Bewertung vom 03.02.2025
Digitale Diagnosen
Wiesböck, Laura

Digitale Diagnosen


gut

Social Media Diagnosen

Laura Wiesböck nimmt in Digitale Diagnosen den wachsenden Trend unter die Lupe, psychische Gesundheit in sozialen Medien immer stärker zu thematisieren – und dabei oft mit Diagnosen zu jonglieren, die früher ausschließlich in der Fachwelt diskutiert wurden. Begriffe wie „Trauma“, „triggern“ oder „toxisch“ tauchen ständig auf, oft in einem Kontext, der wenig mit ihrer eigentlichen Bedeutung zu tun hat. Das Buch hinterfragt, wo die Grenze zwischen Aufklärung und problematischer Vereinfachung verläuft.

Die Autorin schreibt klar und verständlich, ohne zu sehr ins Wissenschaftliche abzudriften. Sie liefert eine kompakte Analyse, die viele relevante Aspekte anspricht, von der „Sad Girl Culture“ bis hin zu den Gefahren von Fehldiagnosen durch Influencer. Gleichzeitig bleibt das Buch relativ kurz, wodurch manche Themen eher angerissen als tiefgehend beleuchtet werden. Einige Argumente wiederholen sich zudem im Laufe des Textes, und gegen Ende scheint der rote Faden nicht mehr ganz so deutlich.

Während die kritische Auseinandersetzung mit dem Thema wertvolle Denkanstöße liefert, schwingt mitunter eine recht persönliche Perspektive mit. Dadurch wirken einige Passagen eher wie ein gesellschaftspolitisches Statement als eine neutrale Analyse. Wer sich ein möglichst vielschichtiges Bild des Themas wünscht, könnte hier eine breitere Einbindung unterschiedlicher fachlicher Sichtweisen vermissen.

● Vorliegende Daten
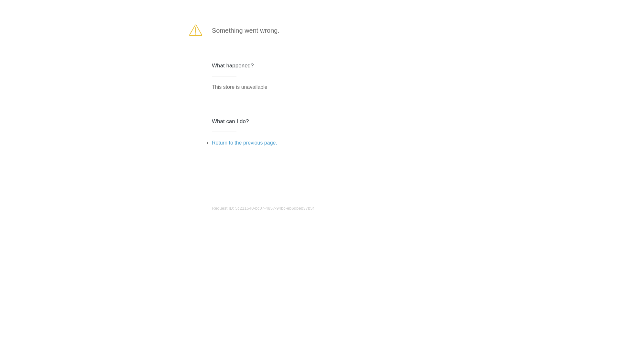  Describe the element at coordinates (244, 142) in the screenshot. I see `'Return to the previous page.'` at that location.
==
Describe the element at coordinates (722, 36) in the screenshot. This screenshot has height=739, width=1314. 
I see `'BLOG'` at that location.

● Aufgabenstellung
Beantworte diese Fragen zur Buchbewertung oben:
1. Mit welchem Wort wird das Buch in der Bewertung eingestuft?
2. Welche drei Begriffe tauchen laut Bewertung in sozialen Medien ständig auf?
3. Was könnten Leser vermissen, die sich ein möglichst vielschichtiges Bild des Themas wünschen?

● Schriftliche Antwort
1. gut
2. „Trauma“, „triggern“ und „toxisch“
3. Eine breitere Einbindung unterschiedlicher fachlicher Sichtweisen